Document excerpt:

- - - -

For Stinger models powered by the 3.3-litre engine, you have three options, too: the 330S, priced at $48,990; the 330Si, priced at $55,990; and the flagship GT, which lists at $59,990.
We asked Kia Australia to provide us with a model comparison table, showing where the GT sits in terms of popularity for sales so far in 2018. Amazingly, 92 per cent of sales are the GT, meaning vs the other five variants account for only eight per cent between them.
Now let’s take a look at the standard features across the trim levels.
The entry-grade 200S and 330S models have artificial leather trim on the seats, dual-zone climate control, electric driver’s seat adjustment (eight-way), manual front passenger seat adjustment, a digital driver info display with digital speedometer, an auto-dimming rear-view mirror, auto headlights (halogen projector beams with LED daytime running lights), heated exterior mirrors with folding, and a 7.0-inch infotainment screen with a six speaker sound system.
There is no CD player, but you get media USB (plus an additional USB charging socket and two 12-volt outlets) and there’s Bluetooth phone and audio streaming connectivity, as well as DAB+ digital radio. Keyless entry (with a button on the door handle, rather than the more advanced hand-sensing system on some rival cars) and push-button start are standard on all models, too.
While in late 2017 the Stinger didn’t come with advanced safety equipment on the base model S versions, that has been rectified for 2018 model cars. Read more about what’s included in each variant in the safety section below.
The 200Si and 330Si models gain real leather seats, along with a larger 8.0-inch multimedia screen and an updated sound system with nine speakers (including a subwoofer under each front seat) active cruise control, plus this version adds auto wipers. The Si grade also gains a luggage net and carbon-fibre-look trim.
The 18-inch rims fitted to the 200S and 200Si are the same, but for the 330S you get 18s (another design) and the 330Si gets bigger 19s (again with a unique style).
If you decide to step up to the GT-Line (for the 2.0-litre) or the GT (for the 3.3-litre), you gain quite a bit of extra kit.
Nappa leather lines the seats, and there’s flat-bottomed steering wheel with GT badging, plus the front seats add memory settings and powered bolster adjustment and thigh support adjustment. The front passenger seat gains electric adjustment, and both front seats have heating and ventilation, but there’s no heated steering wheel.
The GT-Line and GT models rock a 15-speaker harman/kardon audio system, and add an electric sunroof (not a panoramic sunroof), auto-dimming side mirrors, and extra technology including a 360-degree camera and colour head-up display, including speed limit indicators - but it doesn’t have traffic sign recognition, so it’s useless in roadworks-prone areas.
The interiors of these two models also sees the introduction of alloy sports pedals and Qi wireless phone charging, plus faux suede headliner and pillar trim.

- - - -

Provided material:
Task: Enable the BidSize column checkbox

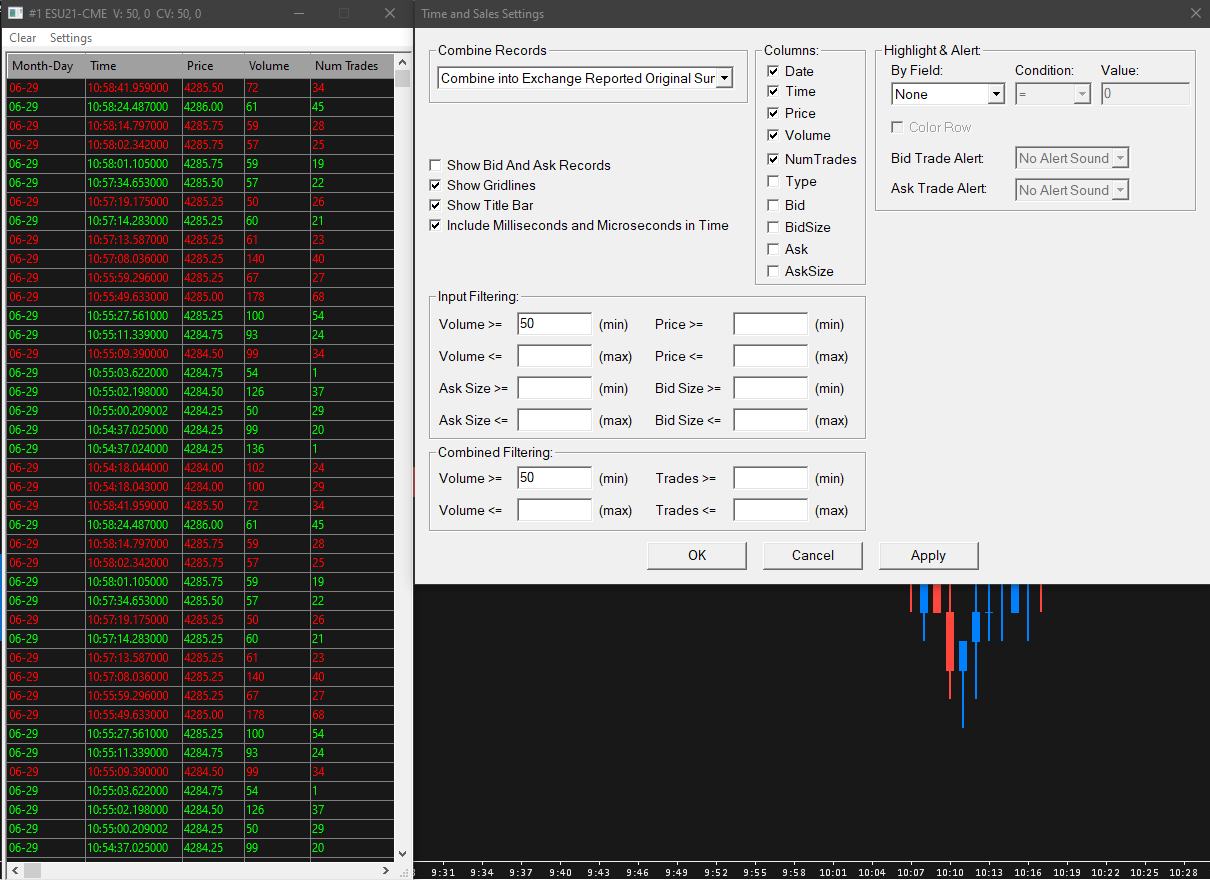Action: (x=773, y=227)
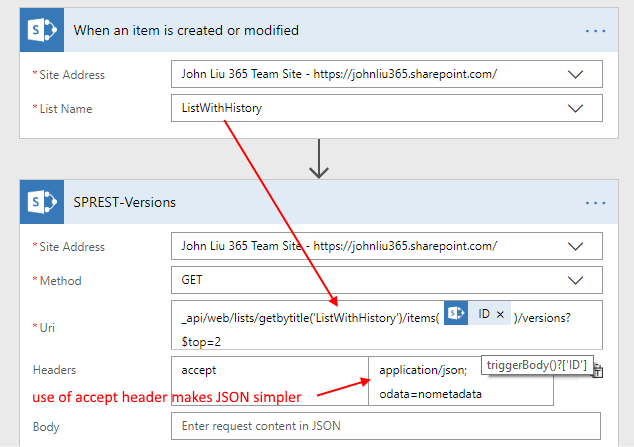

- - - -

Tasks for this exercise:
**A)** Answer these questions from the Stinger excerpt:
(i) What is the list price of the GT?
(ii) How many speakers does the sound system in the 200Si and 330Si models have?
(iii) What wheel size does the 330Si get?
**B)** Quote the stretch of the Stinger excerpt from "The entry-grade 200S" through "speaker sound system.".
The material isn't needed here.

Responses by task:
**A)**
(i) $59,990
(ii) Nine
(iii) 19-inch

**B)**
The entry-grade 200S and 330S models have artificial leather trim on the seats, dual-zone climate control, electric driver’s seat adjustment (eight-way), manual front passenger seat adjustment, a digital driver info display with digital speedometer, an auto-dimming rear-view mirror, auto headlights (halogen projector beams with LED daytime running lights), heated exterior mirrors with folding, and a 7.0-inch infotainment screen with a six speaker sound system.